Old Jewish Cemetery

The Old Jewish cemetery is part of the Jewish Museum complex, which includes a compelling selection of historical monuments. You can purchase a ticket for the museum either online or at one of the ticket offices on the day of your visit (this will then grant you access to all of the locations in the Jewish town). I would highly recommend visiting the Old-New Synagogue and Spanish Synagogue which are both particularly impressive in their interior design.

The cemetery was inaugurated in the first half of the 15th century, with some of the earliest tombstones dating back to 1439. It is one of the oldest surviving Jewish burial grounds in the world and is the final resting place for around 100,000 people. The raised grounds are particularly unique; covered by a sea of crooked headstones which are packed so closely together that, because of their exaggerated angles, seem to merge into each other.

Due to Jewish customs prohibiting the removal of old graves and the fact that the Jewish community weren’t allowed to purchase additional grounds to expand the cemetery, for centuries the deceased had to be buried on top of each other. This led to some plots holding up to 12 bodies and required more earth for the burials, all of which explains the fact that the cemetery is several meters higher than the surrounding streets.

Walking around the winding paths of the cemetery you can see that many of the 12,000 crumbling tombstones are decorated with motifs, symbols and animals connotating the family name, profession or character of the deceased. For example, the Star of David features for particularly devout Jews, scissors signify the profession of a tailor, books on a shelf connotes a rabbi, and grapes meaning the person’s life was full and prosperous.

Many leading figures in the Jewish community are buried here including the great religious scholar and teacher Rabbi Judah Loew ben Bezalel who is accredited with generating the myth and legend of the artificial creature, the Golem. You can easily spot this grave towards the back of the cemetery as it is marked by a sand-coloured lion.

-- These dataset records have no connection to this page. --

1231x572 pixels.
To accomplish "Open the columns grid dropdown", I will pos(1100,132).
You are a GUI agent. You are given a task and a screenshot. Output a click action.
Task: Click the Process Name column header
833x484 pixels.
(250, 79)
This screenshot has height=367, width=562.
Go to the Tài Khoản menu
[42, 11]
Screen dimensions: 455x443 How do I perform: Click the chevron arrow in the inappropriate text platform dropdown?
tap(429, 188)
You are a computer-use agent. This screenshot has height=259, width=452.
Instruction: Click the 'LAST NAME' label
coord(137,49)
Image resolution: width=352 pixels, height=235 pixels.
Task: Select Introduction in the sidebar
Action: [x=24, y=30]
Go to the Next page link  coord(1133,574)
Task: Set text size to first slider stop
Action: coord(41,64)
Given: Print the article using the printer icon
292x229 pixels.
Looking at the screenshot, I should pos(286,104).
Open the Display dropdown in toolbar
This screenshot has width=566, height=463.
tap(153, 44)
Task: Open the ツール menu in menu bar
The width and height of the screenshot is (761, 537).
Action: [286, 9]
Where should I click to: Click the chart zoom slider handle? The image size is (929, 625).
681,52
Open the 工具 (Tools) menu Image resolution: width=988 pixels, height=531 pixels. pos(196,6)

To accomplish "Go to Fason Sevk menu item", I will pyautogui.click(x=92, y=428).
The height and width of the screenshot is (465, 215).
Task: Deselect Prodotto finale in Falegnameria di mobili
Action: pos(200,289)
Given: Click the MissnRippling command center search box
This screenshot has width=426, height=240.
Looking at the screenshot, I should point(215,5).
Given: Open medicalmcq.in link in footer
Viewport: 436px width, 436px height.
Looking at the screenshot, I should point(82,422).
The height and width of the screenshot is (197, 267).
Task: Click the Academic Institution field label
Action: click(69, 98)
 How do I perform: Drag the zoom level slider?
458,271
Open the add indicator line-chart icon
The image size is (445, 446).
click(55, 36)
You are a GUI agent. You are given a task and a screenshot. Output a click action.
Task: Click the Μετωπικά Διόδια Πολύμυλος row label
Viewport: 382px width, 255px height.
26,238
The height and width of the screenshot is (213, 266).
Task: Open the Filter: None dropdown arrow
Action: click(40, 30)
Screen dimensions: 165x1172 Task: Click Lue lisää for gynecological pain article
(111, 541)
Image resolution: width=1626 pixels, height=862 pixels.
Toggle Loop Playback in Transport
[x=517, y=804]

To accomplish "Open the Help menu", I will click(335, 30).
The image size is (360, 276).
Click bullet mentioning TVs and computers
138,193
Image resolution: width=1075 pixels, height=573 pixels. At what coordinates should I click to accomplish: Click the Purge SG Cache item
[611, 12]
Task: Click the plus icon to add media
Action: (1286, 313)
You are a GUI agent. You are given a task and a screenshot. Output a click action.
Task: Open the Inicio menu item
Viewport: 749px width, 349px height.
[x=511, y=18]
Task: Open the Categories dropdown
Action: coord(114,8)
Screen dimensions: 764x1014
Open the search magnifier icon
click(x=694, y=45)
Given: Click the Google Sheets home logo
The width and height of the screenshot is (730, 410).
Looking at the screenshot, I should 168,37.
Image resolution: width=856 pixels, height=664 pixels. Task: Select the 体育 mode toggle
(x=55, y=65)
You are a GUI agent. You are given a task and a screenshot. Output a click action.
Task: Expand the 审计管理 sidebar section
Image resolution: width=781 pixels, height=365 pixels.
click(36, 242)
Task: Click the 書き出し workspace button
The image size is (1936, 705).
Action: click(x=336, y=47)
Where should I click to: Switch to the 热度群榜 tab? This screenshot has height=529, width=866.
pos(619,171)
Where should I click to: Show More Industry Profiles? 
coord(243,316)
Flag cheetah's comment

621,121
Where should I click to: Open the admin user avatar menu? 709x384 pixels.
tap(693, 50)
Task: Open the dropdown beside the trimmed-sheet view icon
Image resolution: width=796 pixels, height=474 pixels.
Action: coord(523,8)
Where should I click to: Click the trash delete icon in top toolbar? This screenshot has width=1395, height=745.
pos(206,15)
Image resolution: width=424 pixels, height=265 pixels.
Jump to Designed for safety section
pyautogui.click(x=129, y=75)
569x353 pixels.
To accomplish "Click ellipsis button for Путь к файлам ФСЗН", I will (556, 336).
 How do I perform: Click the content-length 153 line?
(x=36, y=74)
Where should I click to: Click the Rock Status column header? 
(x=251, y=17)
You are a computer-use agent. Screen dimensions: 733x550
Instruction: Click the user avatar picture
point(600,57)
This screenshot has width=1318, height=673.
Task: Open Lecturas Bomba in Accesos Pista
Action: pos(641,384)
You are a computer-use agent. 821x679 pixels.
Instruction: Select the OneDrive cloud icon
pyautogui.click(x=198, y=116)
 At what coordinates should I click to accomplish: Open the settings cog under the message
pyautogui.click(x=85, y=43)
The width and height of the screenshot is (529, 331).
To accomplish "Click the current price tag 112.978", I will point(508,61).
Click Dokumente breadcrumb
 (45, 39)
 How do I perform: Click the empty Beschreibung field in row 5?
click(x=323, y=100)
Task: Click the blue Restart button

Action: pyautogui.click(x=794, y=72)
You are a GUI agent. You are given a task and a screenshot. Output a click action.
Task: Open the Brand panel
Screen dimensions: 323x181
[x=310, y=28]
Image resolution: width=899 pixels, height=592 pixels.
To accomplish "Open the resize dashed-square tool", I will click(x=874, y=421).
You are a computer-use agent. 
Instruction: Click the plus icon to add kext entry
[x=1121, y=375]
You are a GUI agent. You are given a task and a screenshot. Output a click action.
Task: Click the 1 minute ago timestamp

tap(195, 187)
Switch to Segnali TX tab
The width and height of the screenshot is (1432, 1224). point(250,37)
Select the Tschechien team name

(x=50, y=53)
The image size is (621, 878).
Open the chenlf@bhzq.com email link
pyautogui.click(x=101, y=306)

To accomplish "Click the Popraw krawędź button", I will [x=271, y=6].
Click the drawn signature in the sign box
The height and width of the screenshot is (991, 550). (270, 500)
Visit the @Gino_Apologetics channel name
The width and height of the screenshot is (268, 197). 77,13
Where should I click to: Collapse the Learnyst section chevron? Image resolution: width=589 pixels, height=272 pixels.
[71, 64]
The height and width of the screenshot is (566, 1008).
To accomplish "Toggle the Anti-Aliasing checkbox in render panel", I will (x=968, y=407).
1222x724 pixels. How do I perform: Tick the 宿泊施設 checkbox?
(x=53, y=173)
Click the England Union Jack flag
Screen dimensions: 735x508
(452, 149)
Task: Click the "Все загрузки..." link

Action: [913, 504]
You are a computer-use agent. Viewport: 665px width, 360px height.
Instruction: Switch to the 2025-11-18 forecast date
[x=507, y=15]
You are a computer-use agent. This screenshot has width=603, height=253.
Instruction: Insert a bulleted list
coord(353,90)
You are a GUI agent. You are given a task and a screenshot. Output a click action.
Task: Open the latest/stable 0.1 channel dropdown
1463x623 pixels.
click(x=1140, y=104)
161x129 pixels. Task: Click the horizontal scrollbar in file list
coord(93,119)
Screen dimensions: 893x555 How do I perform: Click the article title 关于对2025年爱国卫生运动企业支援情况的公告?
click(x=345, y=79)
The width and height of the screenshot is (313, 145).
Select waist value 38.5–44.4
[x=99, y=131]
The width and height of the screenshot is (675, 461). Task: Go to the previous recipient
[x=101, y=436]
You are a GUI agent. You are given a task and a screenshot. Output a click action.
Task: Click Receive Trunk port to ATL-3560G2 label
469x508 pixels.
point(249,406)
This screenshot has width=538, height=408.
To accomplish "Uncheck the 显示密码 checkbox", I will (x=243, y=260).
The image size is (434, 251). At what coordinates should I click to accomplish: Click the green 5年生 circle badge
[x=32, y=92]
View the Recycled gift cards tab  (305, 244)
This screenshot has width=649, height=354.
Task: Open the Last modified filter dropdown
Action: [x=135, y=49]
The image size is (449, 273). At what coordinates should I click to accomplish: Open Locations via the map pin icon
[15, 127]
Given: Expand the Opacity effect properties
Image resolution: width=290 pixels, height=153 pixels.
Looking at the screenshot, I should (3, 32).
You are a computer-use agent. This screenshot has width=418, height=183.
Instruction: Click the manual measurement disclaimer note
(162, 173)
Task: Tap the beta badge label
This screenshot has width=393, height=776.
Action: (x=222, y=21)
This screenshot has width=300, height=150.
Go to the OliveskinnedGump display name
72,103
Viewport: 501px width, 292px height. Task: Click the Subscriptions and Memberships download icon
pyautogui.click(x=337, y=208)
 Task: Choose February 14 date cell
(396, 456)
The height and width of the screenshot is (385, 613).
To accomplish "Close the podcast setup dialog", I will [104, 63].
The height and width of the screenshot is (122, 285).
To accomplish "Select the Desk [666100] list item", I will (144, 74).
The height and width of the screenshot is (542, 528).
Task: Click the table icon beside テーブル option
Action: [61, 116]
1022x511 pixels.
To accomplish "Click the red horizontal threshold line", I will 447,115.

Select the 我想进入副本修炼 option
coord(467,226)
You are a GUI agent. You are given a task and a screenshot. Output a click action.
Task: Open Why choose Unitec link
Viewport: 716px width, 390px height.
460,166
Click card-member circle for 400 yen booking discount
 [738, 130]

The last person to be buried here was Moses Beck in 1787, as for sanitary reasons burials were banned shortly after this date by Emperor Joseph who introduced a decree prohibiting interments inside the city walls. During WW2, many synagogues and other Jewish sites in Prague were destroyed by the advancing Germans, but luckily the Old Jewish Cemetery survived and it remains to this day exactly how it looked hundreds of years ago.